EXERCISE PROMPT -
Present the following entries again, word for word and in full.

Dataset entries
+ + + +
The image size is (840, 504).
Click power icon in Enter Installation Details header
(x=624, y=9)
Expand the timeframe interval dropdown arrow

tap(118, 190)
+ + + +
WRITTEN SOLUTION -
The image size is (840, 504).
Click power icon in Enter Installation Details header
(x=624, y=9)
Expand the timeframe interval dropdown arrow

tap(118, 190)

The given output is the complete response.